Acknowledge: My name for a mini-reverence that is included in a dance but not given time for a full reverence. You usually have 1 count to execute something along the lines of a reverence.
Cast: A step to move around the set. Turn the OPPOSITE way that you’re casting out of the set, walk to your destination in the time allotted for the cast. Usually 4 or 8 counts. 6 counts in Hole in the Wall. The number of positions moved is indicated, as is the direction (up or down the set, right or left in a circle).
Circle: Take hands and move in a circle. Usually in a clockwise direction.

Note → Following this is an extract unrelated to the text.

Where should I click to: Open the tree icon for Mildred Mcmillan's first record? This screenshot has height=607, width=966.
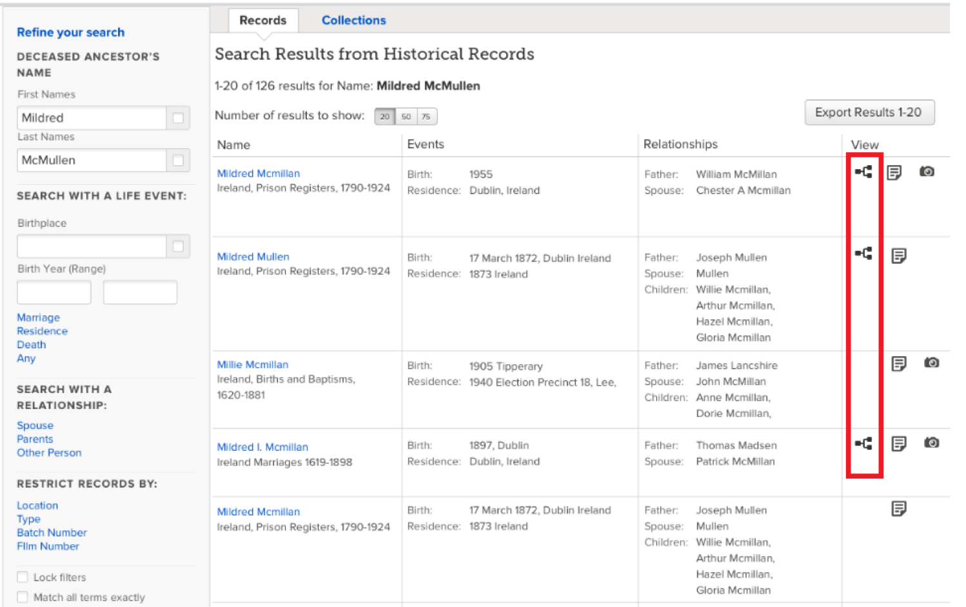point(864,172)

TO BEGIN couples form a line of MEN and WOMEN, each facing their partner. The couple at the top of the set is a FIRST COUPLE, the next couple is a SECOND COUPLE. This number convention continues down the set. If there is an odd number of couples the last couple in the set will rest during the first repetition and enter the dance as a SECOND COUPLE.
- FIRST COUPLES acknowledge their partners, turn to the head of the set and then hook down to the empty space made by the next FIRST COUPLE casting two down the set. 6 COUNTS.
- FIRST COUPLES meet in the middle with another acknowledgement of their partner and walk back up the set then back into their original places. While assuming their places they acknowledge their partner again. 6 COUNTS.
- SECOND COUPLES acknowledge their partners, turn to the bottom of the set and then hook up to the empty space made by the next SECOND COUPLE casting two up the set. 6 COUNTS.
- SECOND COUPLES meet in the middle with another acknowledgement of their partner and walk back down the set then back into their original places. While assuming their places they acknowledge their partner again. 6 COUNTS.
- FIRST MAN meets SECOND WOMAN with their RIGHT palms together. They rotate to the RIGHT and switch places. 6 COUNTS.
- SECOND MAN meets FIRST WOMAN with their RIGHT palms together. They rotate to the RIGHT and switch places. 6 COUNTS.
- FIRST and SECOND COUPLES join hands in a circle of four. Rotate CLOCKWISE one 1/2 rotation until the FIRST COUPLE is back at the top of the grouping of two couples. 6 COUNTS.
- FIRST COUPLE drops hands and faces the top of the set before turning and hooking down the set to the spot previously held by the SECOND COUPLE (cast down one). SECOND COUPLE stays with their hands held and advances up one place in the set to the spot that was held by the FIRST COUPLE. 6 COUNTS.
- REPEAT until the music runs out. In a set with an even number of couples one couple will be at rest on the second and every subsequent even repetition of the dance. In a set with an odd number of couples one couple will be at rest at one end of the set or the other on every repetition, including the first time through, as noted above. AFTER RESTING for a repetition the couple will switch to the other numbering. FIRST COUPLES become SECOND COUPLES, etc.
This animation is a bit hard to follow, but does give a good idea of the whole figure. If you can’t quite figure out where you’re supposed to go in this dance, have a look at this.
A scan of the original notation from the Playford’s Manual
A seriously advanced ‘variation’ is to include partner kidnapping. It can be fun, and is supported by evidence that it happened historically. Something to think about. A larger ball will announce poaching and non-poaching sets, then you know you can have some fun!